I wasn’t to find out for two more years, on the day that Maud died, why he was so unusually interested in it. 

Chapter 10 

Bernard’s Challenge

A week after the convention, Clive received a simple telegram. It was from Bernard, who was, by that time, head of biological sciences at a northern university. It read simply:

YOU DO BRIMSTONE STOP

I’LL DO SWALLOW-TAILED STOP

IT’S A RACE STOP

BERNARD STOP

“Silly games,” Clive tutted, tossing the telegram dismissively into the wastepaper basket in the hall. “He’s supposed to be a professor now,” he added, walking through to the kitchen.

I had thought that would be the end of it so at first I didn’t take much notice. But—now here’s the funny thing—it turned out Bernard understood something about my father that I didn’t: that a challenge of this nature had an irresistible lure for him, that even against all rational judgment and time pressures on our mounting deadlines, he would never ignore it.

A moment after he’d dismissed it as frivolous, I saw Clive scribbling calculations on the notepad he carried with him in his jacket pocket for “observations,” but it was only after lunch, when he laid out his entire stratagem for assaying the Brimstone fluorescence, that I realized he was picking up the gauntlet. He still professed irritation at Bernard’s message, so I can’t think why he decided to waste valuable time and energy on it when we were already up to our necks in the grant-backed research.

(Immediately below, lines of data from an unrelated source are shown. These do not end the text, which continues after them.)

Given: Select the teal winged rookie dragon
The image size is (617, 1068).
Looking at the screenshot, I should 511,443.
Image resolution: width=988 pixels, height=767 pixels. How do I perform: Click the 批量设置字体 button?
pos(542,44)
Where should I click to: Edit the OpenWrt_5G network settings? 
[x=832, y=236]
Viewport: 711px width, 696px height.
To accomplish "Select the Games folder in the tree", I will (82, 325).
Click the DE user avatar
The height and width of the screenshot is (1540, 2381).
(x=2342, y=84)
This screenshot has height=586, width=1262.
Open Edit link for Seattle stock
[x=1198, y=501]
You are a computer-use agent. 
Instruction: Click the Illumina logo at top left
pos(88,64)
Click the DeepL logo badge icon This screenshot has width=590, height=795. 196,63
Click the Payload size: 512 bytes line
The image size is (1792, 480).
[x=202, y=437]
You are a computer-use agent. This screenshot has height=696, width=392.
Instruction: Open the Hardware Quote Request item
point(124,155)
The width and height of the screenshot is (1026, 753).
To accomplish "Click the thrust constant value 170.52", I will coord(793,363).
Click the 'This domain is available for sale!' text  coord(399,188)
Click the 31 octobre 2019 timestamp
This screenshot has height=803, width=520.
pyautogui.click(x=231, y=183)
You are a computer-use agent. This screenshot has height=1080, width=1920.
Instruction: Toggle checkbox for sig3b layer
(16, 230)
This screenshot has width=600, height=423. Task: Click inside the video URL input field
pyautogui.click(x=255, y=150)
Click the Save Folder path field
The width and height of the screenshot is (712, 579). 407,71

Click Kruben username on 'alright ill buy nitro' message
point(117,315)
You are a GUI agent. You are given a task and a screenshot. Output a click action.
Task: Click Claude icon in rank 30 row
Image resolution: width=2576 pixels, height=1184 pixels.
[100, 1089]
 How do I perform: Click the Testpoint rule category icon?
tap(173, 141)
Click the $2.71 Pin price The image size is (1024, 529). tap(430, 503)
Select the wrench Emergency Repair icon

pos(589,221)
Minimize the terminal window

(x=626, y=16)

To make all this perfectly clear, what Bernard was challenging us to was a race to assay the fluorescent compound in the two species of moth—him doing the Swallow-tailed and us the Brimstone. First we’d need to extract the compound, a fairly simple process of emulsifying the animal with a pestle and mortar and putting the resulting slurry through a series of alcoholic distillations. Assaying the compound would be easy too, if a little laborious: it’s a series of strategically devised chemical tests, the results of which would lead, by a process of elimination, like laboratory Cluedo, to the type of compound we were dealing with, if not to its specific empirical formula. There were lots of tests to do: the murexide test for uric acid; litmus test for pH; chromatography for solvency; hydrogenation, distillation, oxidization and acid/alkali reactions.

So what was the difficult bit of the enterprise? The challenge, as Clive put it, was not in the chemistry but in the cooking. It was a problem of quantities: to get enough of the fluorescing compound to do the assay, Clive had worked out that we were going to need to crush more than twenty-five thousand Brimstones.

So that was it. We went headlong into Bernard’s challenge.